The Minangkabau architecture is a proud tribute to the heritage of this group of settlers from West Sumatra who made this place their home.
The building is known as the Teratak Pepatih Building and now house the state’s historical exhibits, including the ceremonial keris, Bugis and Minangkabau swords, royal ornaments and various hadicrafts.
Within the compound is a smaller building know as the Ampang Tinggi Palace built during the reign of the fifth Yang-Di-Pertuan Besar from 1861 to 1869.
The palace is a delicate piece of architecture that serves as a gentle reminder of the intricacies of the royal past.
Other elements in the compound include canons, a boat and a locomotive.
The Negeri Sembilan House or Rumah Undang built in 1898 can also be found there.
It is another fine specimen of Minangkabau architecture and is buil without a single nail.

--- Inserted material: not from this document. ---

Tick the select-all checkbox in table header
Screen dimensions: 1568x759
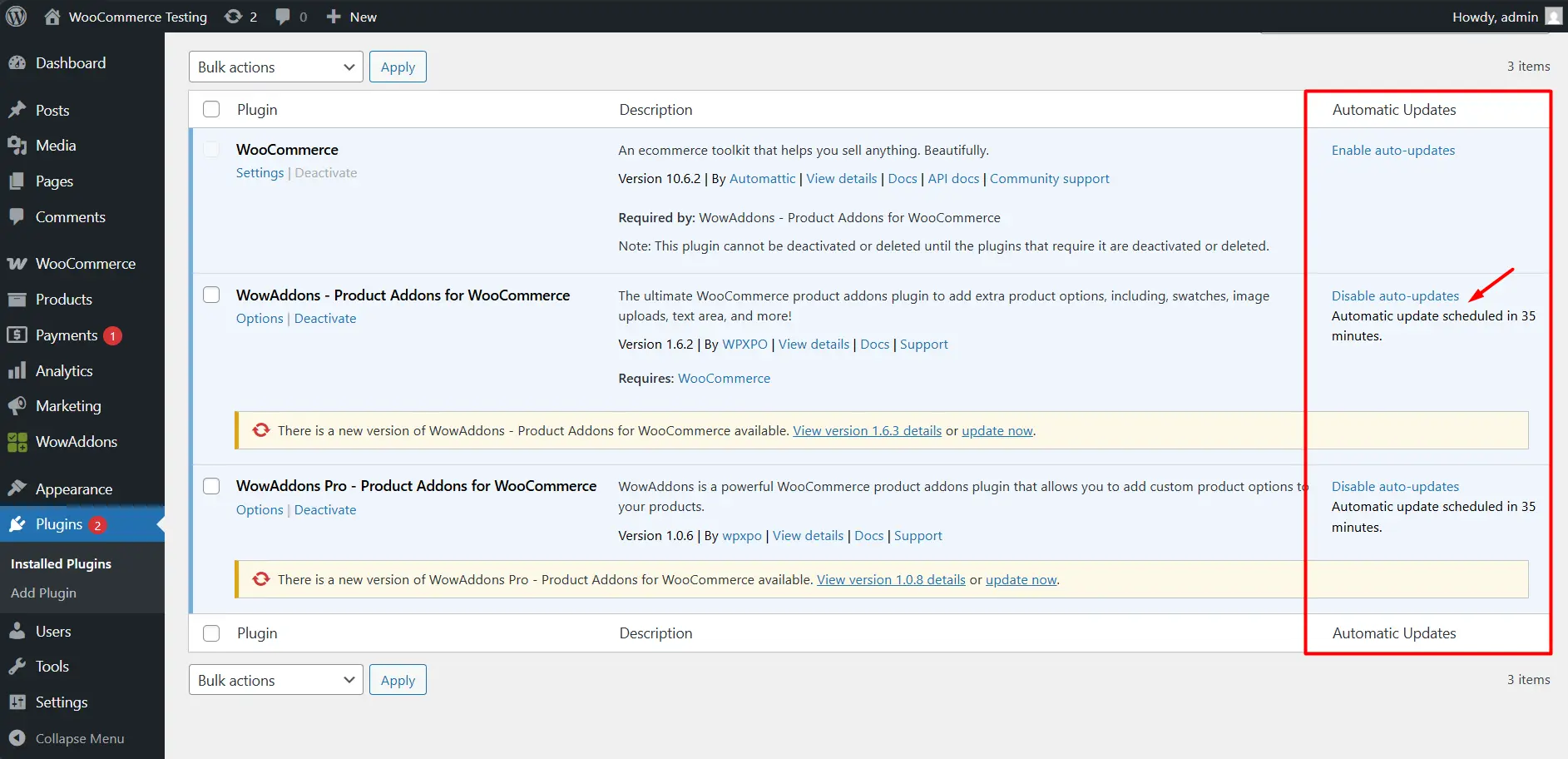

It was once the Istana Ampang Tinggi, a royal residence built in 1861 at Ampang Tinggi in the district of Kuala Pilah. It was dismantled in 1953 and transported to Seremban. It was reassembled at site in Seremban Lake Gardens but was again dismantled and moved to the grounds of the Taman seni Budaya (Cultural Handicraft Cmplex). It is now a cultural handicraft complex. Entirely built from wood without a single nails.